Reihan Caves? No, Reihan Moves

Andrew linked to this post and noted,

He also hasn’t responded to this comment:

She didn’t tell the congress anything about building or not building the bridge, but she kept the earmark money and Alaska built an approach road to where the bridge was going to be. So she supposedly said, “I don’t want your stinking money for the bridge, we’ll build it ourselves. Oh by the way, that only applies to the bridge, we’ll take your money to build the approach road.”

She does seem to have scaled back on earmarks, but she was very very earmark friendly earlier in her administration and as mayor of Wasaillia. Again, all this is available in news reports and on video.

Reihan, you are the last person I thought would be engaging in partisan spin. I thought you wanted a new party.

First, I’ll just note that it’s an honor to be linked by Andrew.

It’s very rare that I respond to comments. I actually didn’t even read the comments to that post, but I’m very glad Andrew flagged it for me. He is a careful and attentive reader, which is why he is so indispensable to the blogosphere. I happen to disagree with the thrust of the comment in question — I find the characterization I linked to reasonable and persuasive, which is why I linked to it. It’s not clear to me that cw, one of our favorite commenters around these parts, read Professor Ramey’s take. My summary was pretty crude. Zeroing out the project as governor was a big deal.

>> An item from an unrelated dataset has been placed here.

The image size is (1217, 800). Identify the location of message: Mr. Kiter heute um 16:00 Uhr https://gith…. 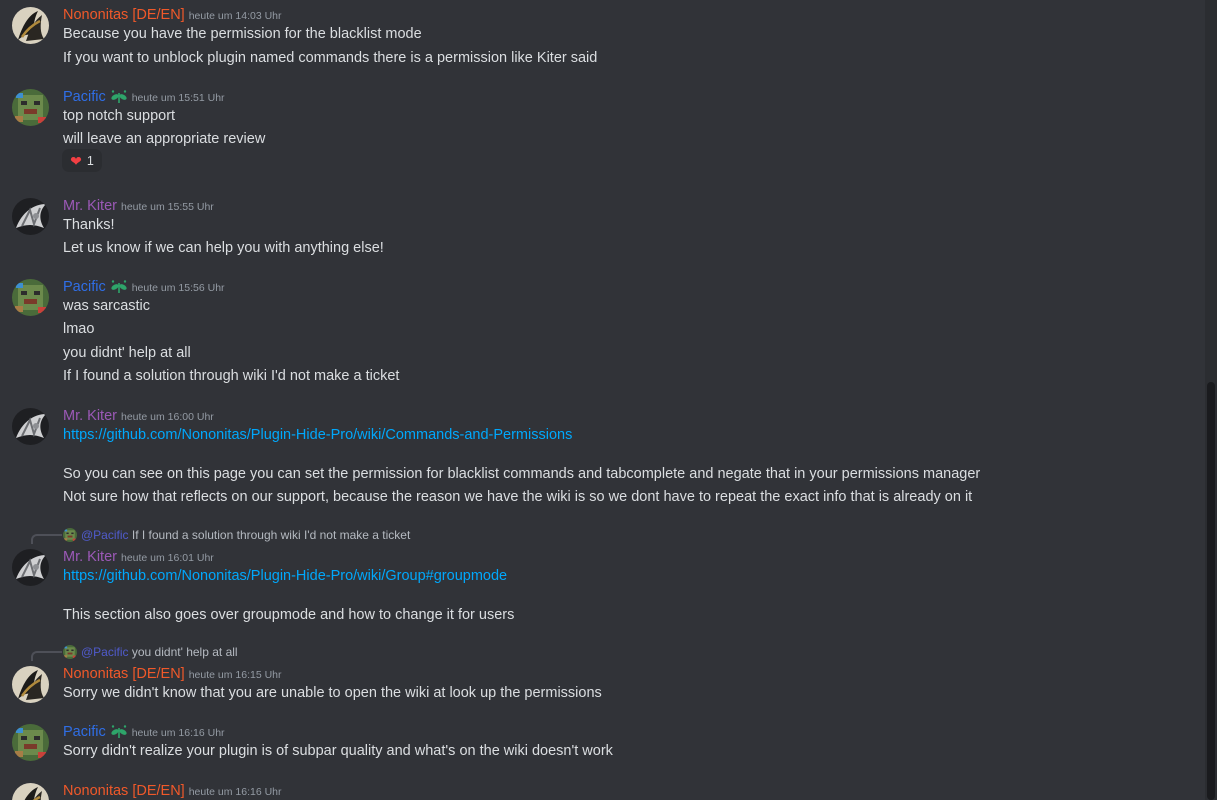
(602, 459).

As for engaging in partisan spin, I’d submit that Professor Ramey was trying to add context — he acknowledged that Palin’s remarks are misleading, for example. Andrew writes that I’m defending Palin’s massive public lie. I wonder if this is an example of selective scrutiny. Was Obama lying about his views on preferential trade agreements during the primary campaign, for example? No. But as Obama acknowledged in an interview with Nina Easton, his views became overheated and amplified during the course of the campaign, which happens a great deal in campaign rhetoric. Palin’s role in rolling back the Bridge to Nowhere has clearly been “overheated and amplified” for purposes of political advantage.

But I had another reason for not responding: I was moving today. I’ve moved from the house I’ve lived for two and a half years to an apartment a few blocks south. I had the help of two really cool professional movers, one of whom is one of the masterminds behind T-Shirt Insurgency, a little company that makes great lefty T-shirts. (I particularly like “Do You Trust Your Children Alone with High Fructose Corn Syrup?”)

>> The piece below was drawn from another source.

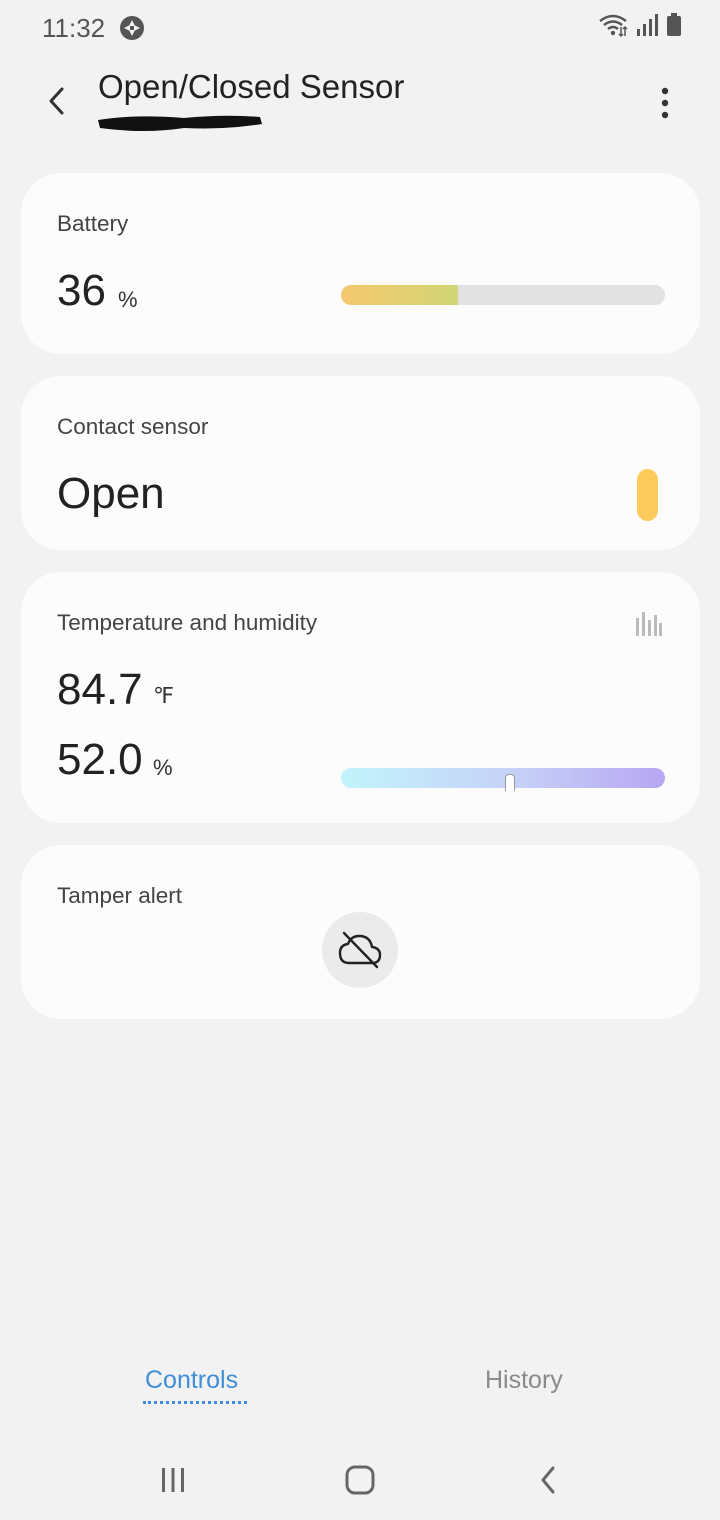 The width and height of the screenshot is (720, 1520). What do you see at coordinates (503, 780) in the screenshot?
I see `humidity-level-bar` at bounding box center [503, 780].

Daniel Larison also has a forceful, smart take here, which Andrew links in his post. Daniel also has a follow-up here, which uses my remarks as a jumping-off point. The nice thing about Daniel is that he consistently, rigorously applies his high standards of honesty and integrity to both campaigns. That’s not true of all critics of the presidential candidates.

Do I regret referring readers to Professor Ramey? Nope. I really do think “lying” isn’t the right way to characterize what’s happening here — flip-flopping, however, clearly is fair, and that’s been, to his credit, a key part of Obama’s critique of Palin. Palin’s approach to the Bridge to Nowhere smacks of rank opportunism, not unlike the use by some basically pro-trade candidates of harsh anti-trade rhetoric.

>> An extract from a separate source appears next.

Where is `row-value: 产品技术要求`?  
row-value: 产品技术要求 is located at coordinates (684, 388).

I have to say, anarchism is looking pretty good to me these days.

I mean crunchy anarchism, Malagasy style. The following is drawn from Fragments of an Anarchist Anthropology, by David Graeber.

While people made rhetorical reference to Malagasy as equal and united “like hairs on a head,” ideals of economic equality were rarely, if ever, invoked; however, it was assumed that anyone who became too rich or powerful would be destroyed by witchcraft, and while witchcraft was the definition of evil, it was also seen as peculiarly Malagasy (charms were just charms but evil charms were called “Malagasy charms”). Insofar as rituals of moral solidarity did occur, and the ideal of equality was invoked, it was largely in the course of rituals held to suppress, expel, or destroy those witches who, perversely, were the twisted embodiment and practical enforcement of the egalitarian ethos of the society itself.

I think I’m going to curtail hasty political blogging, comrades.